At first, artist and StFX fine art instructor Margaret Nicholson didn’t know what she was going to do with the aprons she started collecting about eight years ago.
Eight years later, the aprons, now numbering 1,000, are hanging on a 2,000 foot clothesline located on a back trail on the grounds of the Bethany Centre and Motherhouse.
The outdoor art exhibit is titled One Thousand Aprons Waving Goodbye. A ribbon-cutting ceremony will take place Thursday, Aug. 1, at the Bethany Centre at 6 p.m. It will be followed by a reception at the All of Us Society for Art Presentation (ASAP) centre at 319 Main St. in downtown Antigonish.
“I saw these aprons, they were really lovely,” Nicholson said in conversation with the Casket last week, recalling the early start to her collection.
“They were hand-made by a generation of women who are now passing,” she said.
She included her mother Rita, 95 and living in New Glasgow, as part of that generation and noted the project is dedicated to her.
“Most of them did not work outside of the family, they worked at home. There was a great deal of pride in domesticity, the care of their family … everything,” Nicholson said.
“This was a different time and, for me, when I saw those aprons, it just seemed to me they meant more than their utilitarian purpose. They represented a whole time, my mother’s generation, and it bothered me they were all just to be thrown out. So, when I saw these lovely ones, I started collecting them.”
Nicholson said she had compiled about 100 aprons when the exhibit, “a commemorative tribute,” first occurred to her.
Her artist’s statement further reflects the tribute aspect.
“For women who made and wore them they were not only utilitarian objects, they reflected their skills as seamstresses, pride as homemakers and their dedication to the family,” the statement reads.
“This is in direct contrast to the contentious nature of housework in contemporary families.
“These aprons greatly varied from flour sacks to organzas. They are plain, embroidered, smocked, appliqued, and painted. Some are worn and stained while others have been carefully preserved for special occasions,” the statement further reads.

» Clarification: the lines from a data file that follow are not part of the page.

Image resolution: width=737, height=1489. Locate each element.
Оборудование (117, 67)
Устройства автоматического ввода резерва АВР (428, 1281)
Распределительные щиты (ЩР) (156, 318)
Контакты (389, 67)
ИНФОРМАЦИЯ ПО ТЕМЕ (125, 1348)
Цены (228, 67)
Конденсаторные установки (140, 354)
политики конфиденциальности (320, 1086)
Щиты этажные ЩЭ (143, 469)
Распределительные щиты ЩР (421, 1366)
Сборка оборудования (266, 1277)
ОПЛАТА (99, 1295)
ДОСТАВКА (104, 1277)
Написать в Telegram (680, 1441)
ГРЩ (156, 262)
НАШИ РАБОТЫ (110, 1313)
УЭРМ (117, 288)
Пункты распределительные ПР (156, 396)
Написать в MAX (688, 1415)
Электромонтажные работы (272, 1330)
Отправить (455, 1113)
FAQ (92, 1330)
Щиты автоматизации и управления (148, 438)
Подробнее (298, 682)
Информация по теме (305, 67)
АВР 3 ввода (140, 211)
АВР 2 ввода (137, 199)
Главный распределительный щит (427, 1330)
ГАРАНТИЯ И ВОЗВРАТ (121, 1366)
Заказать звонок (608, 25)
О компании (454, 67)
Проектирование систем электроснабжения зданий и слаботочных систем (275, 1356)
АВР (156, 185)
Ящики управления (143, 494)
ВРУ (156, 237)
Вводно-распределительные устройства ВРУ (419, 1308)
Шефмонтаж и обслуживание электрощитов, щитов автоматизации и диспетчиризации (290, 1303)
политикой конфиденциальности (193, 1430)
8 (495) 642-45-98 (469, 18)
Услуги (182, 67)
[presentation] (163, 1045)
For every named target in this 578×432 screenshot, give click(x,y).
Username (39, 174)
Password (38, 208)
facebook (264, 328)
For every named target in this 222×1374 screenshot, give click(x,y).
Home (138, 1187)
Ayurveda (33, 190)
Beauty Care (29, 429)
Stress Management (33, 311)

Nicholson noted, along with her mom, aprons from her aunts are also part of the exhibit and in those circumstances she wrote on the ties identifying the personal connection.
Nicholson said she first did a conceptual drawing of the exhibit in 2006 but it was done without a location in mind. She said the location found is ideal.
“Bethany, home to the Sisters of St. Martha, patron saint of homemakers, is an apt setting for 1,000 aprons,” she said. “The pastoral and wooded landscape so suited for quiet contemplation is now celebrating women’s labour.”
Nicholson expressed huge gratitude towards the Sisters of St. Martha for giving the project a home as well as the support she received from the Province of Nova Scotia, in the form of a grant, and local businesses including Wayne MacDonald of STEELMAC for donating the use of the rebar used for clothesline poles.
The exhibit installation team consisted of Nicholson’s partner Bruce Sparks and local artist TJ Ediger.
The exhibit recalls Nicholson’s 2005 outdoor exhibit, 100 Pieces.
To view One Thousand Aprons Waving Goodbye, turn right off College Street at the Kell’s Quarry Road and watch for the 1,000 aprons sign.
The trail ends at Bethany and exits on Bay Street, just above the hospital.
Drivers are reminded to proceed slowly since it’s a trail used often by hikers and cyclists.